The difficulties encountered are inversely proportional to the size of the territories concerned. “When a power plant breaks down in mainland France, there is no shortage of alternative solutions. On an island, avoiding cuts is more complex,” adds Antoine Jourdain. EDF has deployed a budget of 15 million euros for research and development to try to solve a thorny problem: how to avoid blackouts without oversizing the network? Part of the answer has been found, in ten years the number of cuts has been divided by ten!

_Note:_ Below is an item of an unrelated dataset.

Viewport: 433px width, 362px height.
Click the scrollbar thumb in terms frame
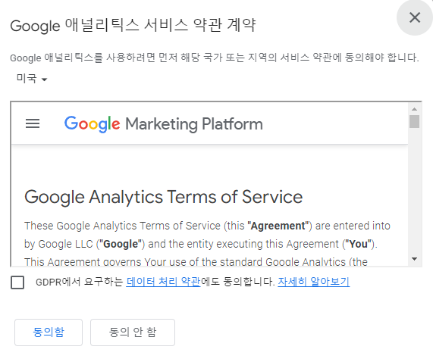414,122
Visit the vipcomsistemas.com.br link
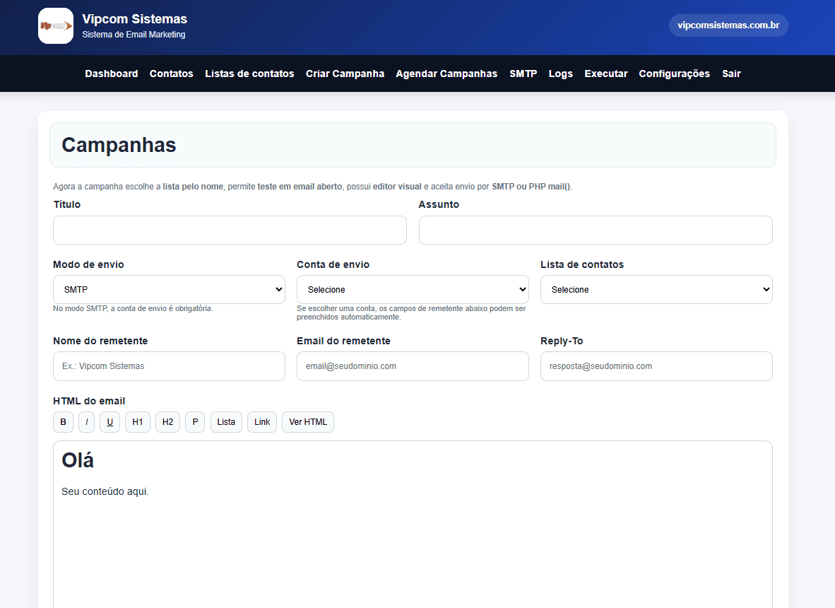 (x=728, y=25)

Better still, by 2033 the electricity produced on the islands will be almost 100% renewable. Except Corsica. This downside is linked to the fact that Corsica is connected to Sardinia and mainland Italy for a little less than a third of its electricity consumption. The greening of this part therefore depends on the Transalpines. For other territories, the challenge was twofold: responding to both the challenges of ecological transformation and strengthening energy security. The choice was made to convert thermal power plants, burning mainly coal, to liquid biomass. In Corsica and Guyana, two new power plants are under construction to complete the system.

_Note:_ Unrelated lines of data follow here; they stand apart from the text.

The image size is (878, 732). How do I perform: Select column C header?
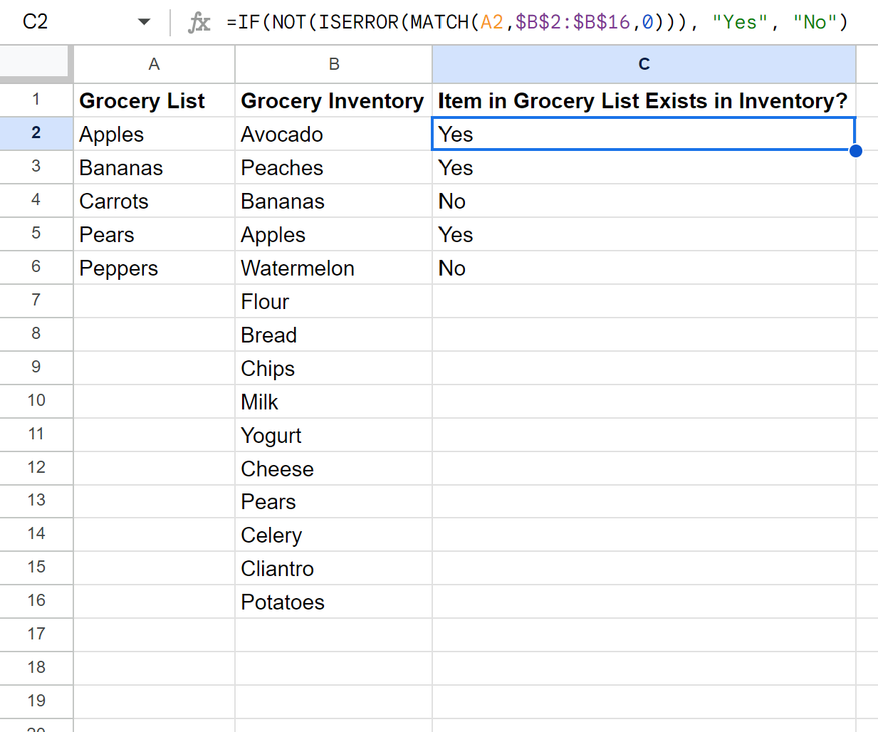point(644,64)
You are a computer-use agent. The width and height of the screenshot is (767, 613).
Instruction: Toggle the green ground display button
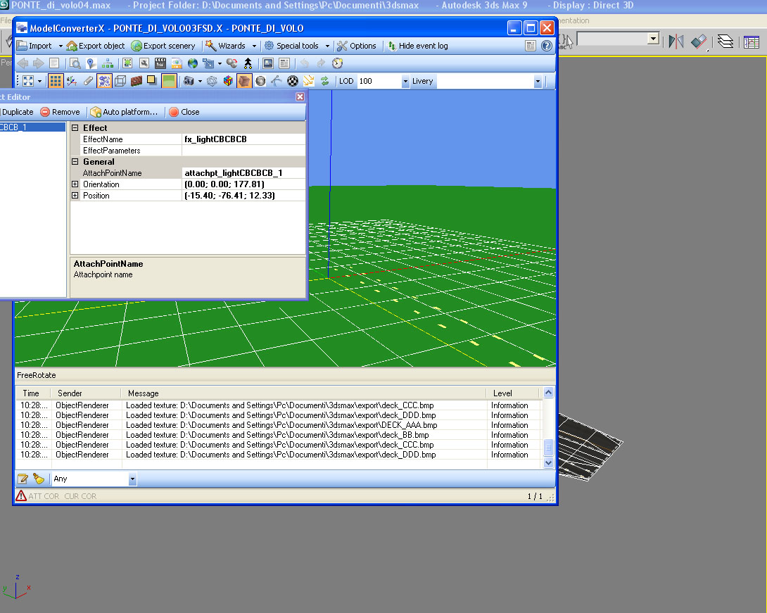point(168,81)
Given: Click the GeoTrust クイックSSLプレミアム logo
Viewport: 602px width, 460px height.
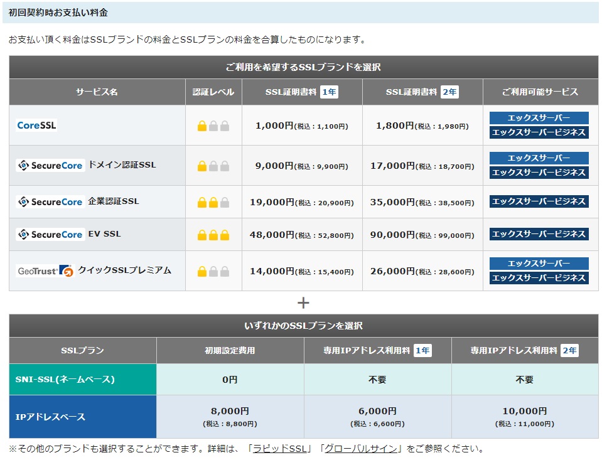Looking at the screenshot, I should click(45, 270).
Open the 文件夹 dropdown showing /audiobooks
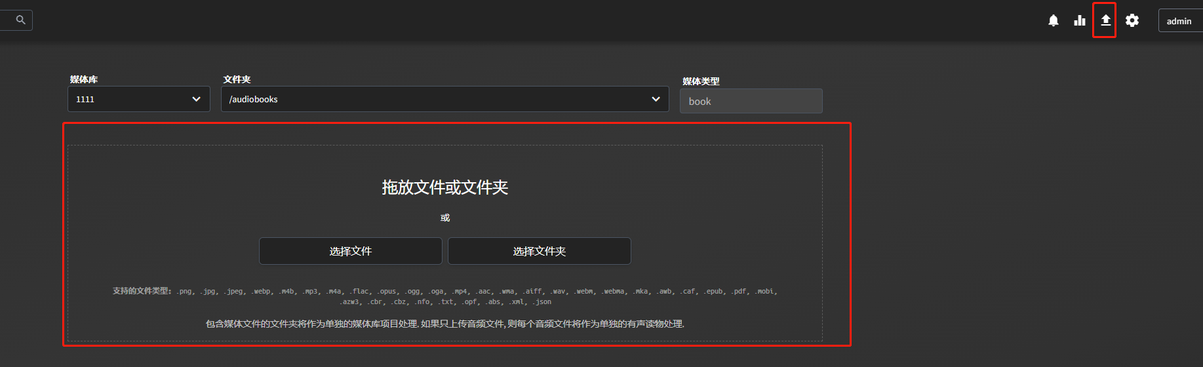 tap(433, 99)
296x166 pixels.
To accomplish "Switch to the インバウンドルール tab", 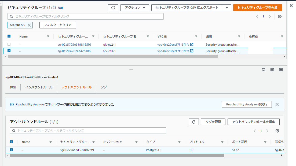I will (38, 87).
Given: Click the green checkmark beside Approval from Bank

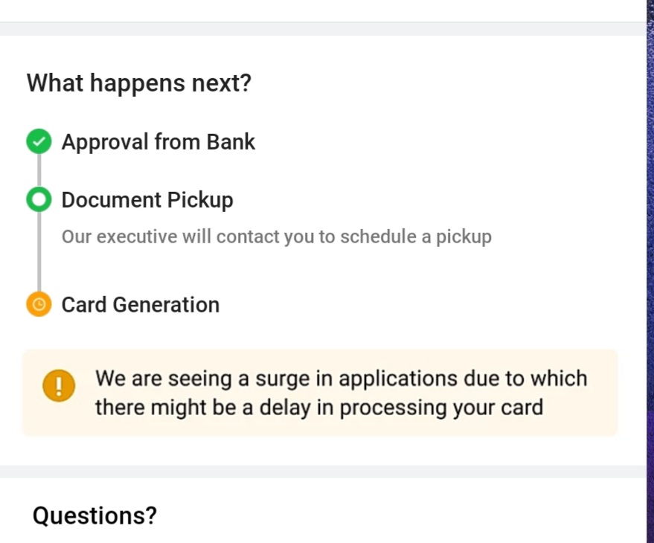Looking at the screenshot, I should point(39,141).
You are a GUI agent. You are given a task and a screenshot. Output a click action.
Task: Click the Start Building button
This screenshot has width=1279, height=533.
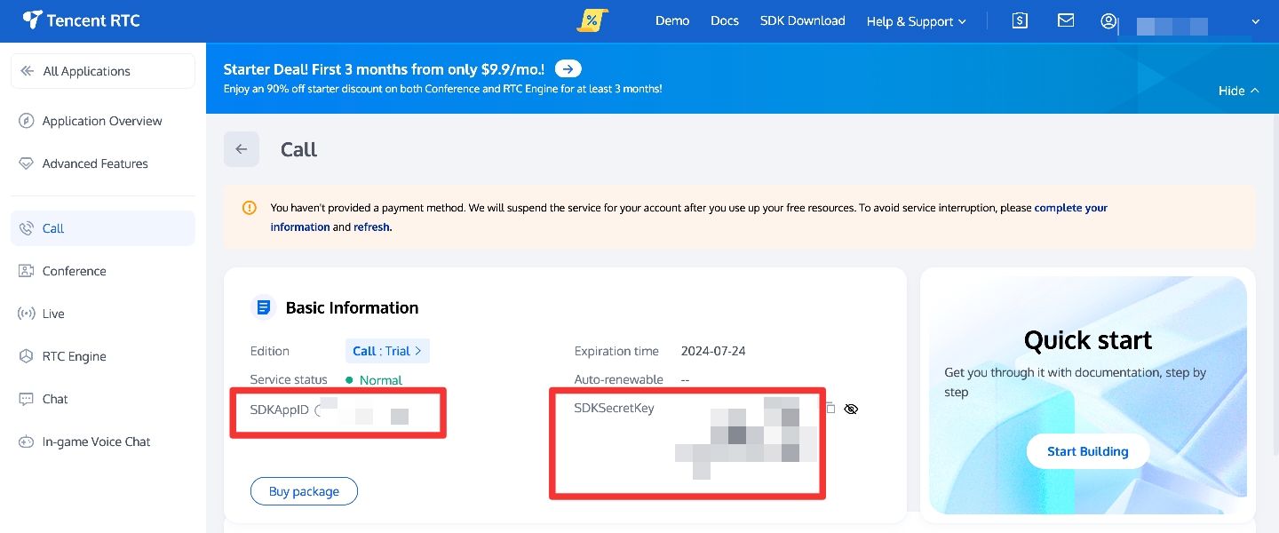(1087, 451)
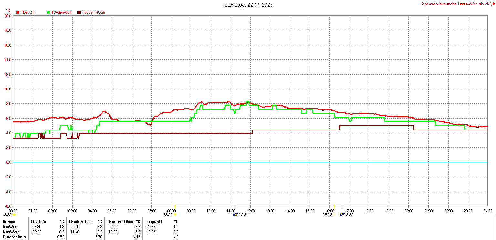
Task: Click the TBoden+5cm legend label
Action: (x=62, y=12)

But in sunny and often windy areas, why not focus more on wind and solar power? Projects are well under development, for around 50 megawatts of production capacity, taking into account only the part developed by EDF Renewables. But, as a precaution, there is no question of depending only on the winds or the sun. “One day of a typhoon, Martinique lost 80% of its renewable production in a quarter of an hour: too much wind to turn the wind turbines and no more sun for the panels,” summarizes Frédéric Maillard, CEO of EDF electrical production island (PEI). Hence the producer's choice to focus primarily on thermal power plants equipped with engines in which fossil fuel is replaced by liquid biomass. “Liquid biomass is a renewable and guaranteed energy. It compensates for the intermittency of wind turbines and solar panels, while dividing CO2 emissions by three,” explains Frédéric Maillard. For a power plant, 2.5 million tonnes of CO2 emissions will be avoided every year, from 2030

A green fuel therefore, but so that the remedy is not worse than the disease, EDF explains that it has been very vigilant about the origin of this liquid biomass. The group has ruled out palm oil and soybean oil, for their negative impact on the environment, ecosystems and for not competing with food uses. Rapeseed was chosen, knowing that in addition to oils, producers make rapeseed cakes intended for animal feed. In addition, the watering needs of rapeseed are limited. EDF has chosen to rely on the Saipo group, a rapeseed specialist able to guarantee the traceability of its products. The only downside: these oils must be imported from mainland France to Reunion Island or the Antilles. “Fossil fuels are also imported,” retorts Frédérique Maillard.

The energy transition of the islands is therefore on track. The 78,000 customers in Guyana will have 100% renewable energy by the end of the decade, the 419,000 customers in Reunion will be the first to have renewable electricity next year. Bourbon Island benefits from the shift by EDF but also from other local electricity producers, such as Albomia, which converted its thermal power station to bagasse - sugar cane residue. The next power plant to be converted to biomass should be that of Lucciana, in Corsica.